Ophelia, lying in a stream, is covered in flowers.
A tragic story
Elizabeth Siddal, the future wife of Millais’ friend Dante Gabriel Rossetti, was the model who interpreted Ophelia. Millais had the model immersed in the bath of his apartment in Gower Street, London, to faithfully reproduce the drowning and achieve the effect of the dress swelling when submerged in water. This led Elizabeth to fall ill with terrible bronchitis, which permanently affected her health.
Ophelia as a Shakespearean character
The play portrays Ophelia, a key character in Shakespeare’s Hamlet. The girl’s love for Hamlet makes her a victim of this because Ophelia believes that Hamlet does not return her feelings. He will negate his love for her in order not to involve her in Uncle Claudius’ petty affairs.
Later, Ophelia becomes insane as Hamlet, the man she loves, kills her father. The girl will then slip into a stream, and so taken by grief and madness, she lets herself drown.

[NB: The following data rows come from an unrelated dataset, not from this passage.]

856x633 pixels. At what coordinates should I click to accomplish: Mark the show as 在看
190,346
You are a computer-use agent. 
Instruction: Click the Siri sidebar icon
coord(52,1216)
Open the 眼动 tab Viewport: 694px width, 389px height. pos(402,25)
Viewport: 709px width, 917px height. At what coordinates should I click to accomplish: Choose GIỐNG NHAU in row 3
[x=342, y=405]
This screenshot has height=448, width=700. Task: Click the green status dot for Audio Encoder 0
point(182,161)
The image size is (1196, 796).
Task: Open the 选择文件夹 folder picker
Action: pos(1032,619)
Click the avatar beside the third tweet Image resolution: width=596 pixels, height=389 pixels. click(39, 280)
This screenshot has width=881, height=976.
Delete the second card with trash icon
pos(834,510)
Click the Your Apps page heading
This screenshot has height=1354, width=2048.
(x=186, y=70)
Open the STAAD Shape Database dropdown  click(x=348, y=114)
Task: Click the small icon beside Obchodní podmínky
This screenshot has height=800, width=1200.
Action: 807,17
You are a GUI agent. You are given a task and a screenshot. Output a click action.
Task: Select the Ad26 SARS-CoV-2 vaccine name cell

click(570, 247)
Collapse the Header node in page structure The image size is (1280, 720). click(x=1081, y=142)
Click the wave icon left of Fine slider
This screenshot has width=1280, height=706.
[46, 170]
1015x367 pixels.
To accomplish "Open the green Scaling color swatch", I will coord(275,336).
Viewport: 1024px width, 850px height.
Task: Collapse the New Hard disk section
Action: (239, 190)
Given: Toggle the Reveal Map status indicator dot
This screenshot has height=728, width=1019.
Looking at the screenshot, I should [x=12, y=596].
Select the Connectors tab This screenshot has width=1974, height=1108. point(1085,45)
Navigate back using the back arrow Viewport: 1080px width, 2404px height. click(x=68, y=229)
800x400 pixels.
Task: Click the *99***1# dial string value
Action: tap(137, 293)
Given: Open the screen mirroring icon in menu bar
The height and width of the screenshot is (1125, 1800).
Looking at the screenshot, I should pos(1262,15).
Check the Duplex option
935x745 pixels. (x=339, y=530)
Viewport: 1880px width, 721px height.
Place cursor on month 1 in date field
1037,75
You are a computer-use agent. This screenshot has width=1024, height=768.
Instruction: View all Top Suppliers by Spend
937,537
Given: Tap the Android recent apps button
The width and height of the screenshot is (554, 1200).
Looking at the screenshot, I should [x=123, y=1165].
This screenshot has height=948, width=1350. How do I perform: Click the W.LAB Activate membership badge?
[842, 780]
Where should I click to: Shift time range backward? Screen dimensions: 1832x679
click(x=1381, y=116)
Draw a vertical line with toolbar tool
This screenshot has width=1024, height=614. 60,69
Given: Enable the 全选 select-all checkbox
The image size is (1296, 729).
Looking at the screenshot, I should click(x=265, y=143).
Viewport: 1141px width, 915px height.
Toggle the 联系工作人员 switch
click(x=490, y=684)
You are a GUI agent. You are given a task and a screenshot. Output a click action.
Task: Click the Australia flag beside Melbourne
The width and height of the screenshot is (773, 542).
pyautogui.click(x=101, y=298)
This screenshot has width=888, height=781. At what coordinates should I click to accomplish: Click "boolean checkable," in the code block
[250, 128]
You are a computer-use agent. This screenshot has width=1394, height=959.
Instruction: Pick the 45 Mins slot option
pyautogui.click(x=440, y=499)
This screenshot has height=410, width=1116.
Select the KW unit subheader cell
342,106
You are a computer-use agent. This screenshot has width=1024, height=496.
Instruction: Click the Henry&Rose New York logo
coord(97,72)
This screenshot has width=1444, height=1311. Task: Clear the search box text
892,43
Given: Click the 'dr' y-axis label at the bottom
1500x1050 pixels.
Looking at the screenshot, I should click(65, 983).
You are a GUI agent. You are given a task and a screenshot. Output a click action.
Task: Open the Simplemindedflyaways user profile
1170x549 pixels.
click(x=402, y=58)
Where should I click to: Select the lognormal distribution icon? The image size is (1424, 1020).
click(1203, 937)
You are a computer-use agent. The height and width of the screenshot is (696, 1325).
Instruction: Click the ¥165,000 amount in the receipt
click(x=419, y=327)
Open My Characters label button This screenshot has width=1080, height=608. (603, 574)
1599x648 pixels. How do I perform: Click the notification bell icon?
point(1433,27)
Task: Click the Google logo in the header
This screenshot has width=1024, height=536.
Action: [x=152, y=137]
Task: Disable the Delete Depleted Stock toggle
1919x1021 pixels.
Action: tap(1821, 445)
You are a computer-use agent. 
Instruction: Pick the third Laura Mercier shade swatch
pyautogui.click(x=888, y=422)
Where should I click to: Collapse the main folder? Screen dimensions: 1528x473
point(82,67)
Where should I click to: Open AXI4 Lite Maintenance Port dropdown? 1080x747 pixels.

The Pre-Raphaelites Brotherhood
Millais was one of the founders of the Pre-Raphaelite Brotherhood. That was an artistic association related to the Symbolist and Art Nouveau movements, which flourished in Great Britain during the Victorian age. The term “Pre-Raphaelites” takes its name from the Renaissance artist Raffaello Sanzio.
According to these artists, the Arts before him lived a flourishing and genuine period. After him, Art became polluted and corrupt. In fact, the Pre-Raphaelites aimed to reject the models of Victorian art, embracing the customs and traditions of a nostalgic past. The themes addressed by these artists included biblical, literary, fairy-tale, historical, and social aspects, with a particular focus on migration and labor.
Melancholia, depression, and destruction
Millais’ Ophelia’s death is mentioned, as a proper homage to the painter and Shakespeare’s literary work, in the film Melancholia. It’s a 2011 film, a drama-fantasy movie written and directed by Lars von Trier. The film was presented for the Palme d’Or at the 64th Cannes Film Festival. Kirsten Dunst, who portrayed the main character Justine, received the award for best female lead actress.
In the film poster, Justine, lying in a stream in her wedding dress, plays the role of Ophelia. Symbol of love, defeated by pain. The film tells the story of two sisters, Justine and Claire. Their relationship is analyzed as Earth is threatened by the planet Melancholia.
Melancholia is a metaphor for depression, the disease from which Justine suffers. The director has also suffered from the same disease. So this episode has drawn strong inspiration for the creation of the film. The play on words between the name of the planet, Melancholia, and Justine’s pathology creates parallels between depression and the end of the world. Just as Melancholia is going to crash down upon the Earth and destroy it, so depression is going to destroy the lives of the people who suffer from this pathology, and their families. Because for many families, depression represents the end of the world.
Melancholy, philosophers, planets, and artists
Blood, phlegm, yellow bile, and black bile are the four humors that compose the human psyche, according to the Greeks. The excess of black bile could generate melancholia. Aristotle argues in the Problems that “All extraordinary men excellent in philosophy, politics, poetry, and the arts are manifestly melancholic”. Marsilio Ficino resumed Aristotle’s thought in 1489 in his work De vita triplici.
A gift of men born under the planet Saturn was melancholy, but this was not always the case. In the beginning, Mercury was the planet of artists, the earth of the God Hermes, creator of the arts. The change came with the revaluation of Ficino. So, from then on, the “saturnine temperament”, which is dark and reflective, melancholic, became a characteristic of artists.
Melancholy, however, can lead to negative consequences, can produce anxiety attacks, and depression. The latter can prove fatal, as in the case of Elizabeth Siddal. The poetess, in addition to health problems caused by bronchitis, suffered from intense depression, caused by the loss of her son. In the end, the model and the subject of Millais’ painting share the same fate: like Ophelia for the pain of her father’s death, Elizabeth also committed suicide. For Elizabeth, too, love, defeated by grief, turned into fatal madness.